Einde inhoudsopgave
Verordening (EU) 2016/429 betreffende overdraagbare dierziekten en tot wijziging en intrekking van bepaalde handelingen op het gebied van diergezondheid (‘diergezondheidswetgeving’)
Artikel 102 Documentatieverplichtingen voor exploitanten van andere inrichtingen dan inrichtingen voor levende producten
Geldend
Geldend vanaf 20-04-2016
- Bronpublicatie:
09-03-2016, PbEU 2016, L 84 (uitgifte: 31-03-2016, regelingnummer: 2016/429)
- Inwerkingtreding
20-04-2016
- Bronpublicatie inwerkingtreding:
09-03-2016, PbEU 2016, L 84 (uitgifte: 31-03-2016, regelingnummer: 2016/429)
- Vakgebied(en)
Agrarisch recht (V)
Gezondheidsrecht / Voedsel- en warenkwaliteit
Dierenrecht / Algemeen
1.
De exploitanten van inrichtingen die moeten worden geregistreerd overeenkomstig artikel 93, of die moeten worden erkend overeenkomstig artikel 97, lid 1, zorgen voor het bewaren en bijhouden van documentatie, die ten minste de volgende gegevens bevat:
- a)
de soorten, de categorieën, het aantal en, in voorkomend geval, de identificatie van in hun inrichting gehouden landdieren;
- b)
de verplaatsingen van gehouden landdieren van en naar hun inrichting, naargelang het geval onder vermelding van:
- i)
de plaats van herkomst en de plaats van bestemming;
- ii)
de data waarop deze verplaatsingen plaatsvinden;
- c)
de documenten die gehouden landdieren die in hun inrichting aankomen of die verlaten, dienen te vergezellen overeenkomstig artikel 112, onder b), artikel 113, lid 1, onder b), artikel 114, lid 1, onder c), artikel 115, onder b), artikel 117, onder b), artikel 143, leden 1 en 2, artikel 164, lid 2, en de krachtens artikelen 118 en 120 en artikel 144, lid 1, onder b) en c), vastgestelde regels;
- d)
het sterftecijfer van in hun inrichting gehouden landdieren;
- e)
biobeveiligingsmaatregelen, bewaking, behandelingen, testresultaten en ander relevante gegevens indien van toepassing voor:
- i)
de soorten en categorieën in de inrichting gehouden landdieren;
- ii)
het soort productie;
- iii)
het soort en de grootte van de inrichting;
- f)
de resultaten van de diergezondheidsinspecties die op grond van artikel 25, lid 1, zijn vereist.

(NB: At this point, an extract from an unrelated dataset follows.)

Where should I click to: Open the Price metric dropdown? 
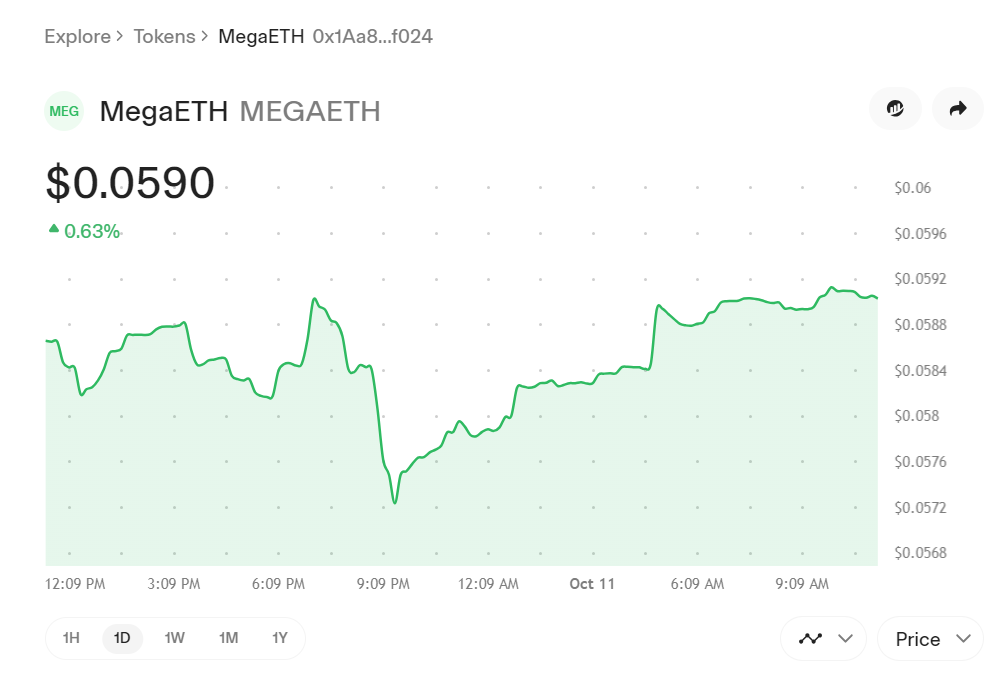(930, 638)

De documentatie wordt bewaard en bijgehouden op papier of in elektronische vorm.
2.
Inrichtingen die een gering risico op verspreiding van in de lijst opgenomen ziekten of nieuwe ziekten inhouden, kunnen door de betrokken lidstaat worden vrijgesteld van de verplichting om documentatie bij te houden van alle of een deel van de informatie als bedoeld in lid 1.
3.
De exploitanten van inrichtingen bewaren de in de leden 1 en 2 bedoelde documentatie in hun betrokken inrichting en:
- a)
stellen die op verzoek onmiddellijk ter beschikking van de bevoegde autoriteit;
- b)
bewaren die gedurende een door de bevoegde autoriteit voor te schrijven minimumduur, die niet minder dan drie jaar mag bedragen.
4.
In afwijking van lid 3 kunnen exploitanten worden vrijgesteld van de verplichting documentatie betreffende enkele of alle in lid 1 bedoelde gegevens bij te houden, wanneer de betrokken exploitant:
- a)
voor de desbetreffende soort toegang heeft tot het in artikel 109 bedoelde geautomatiseerde gegevensbestand en het gegevensbestand reeds de in de documentatie op te nemen informatie bevat; en
- b)
de bijgewerkte informatie rechtstreeks in het geautomatiseerde gegevensbestand laat opnemen.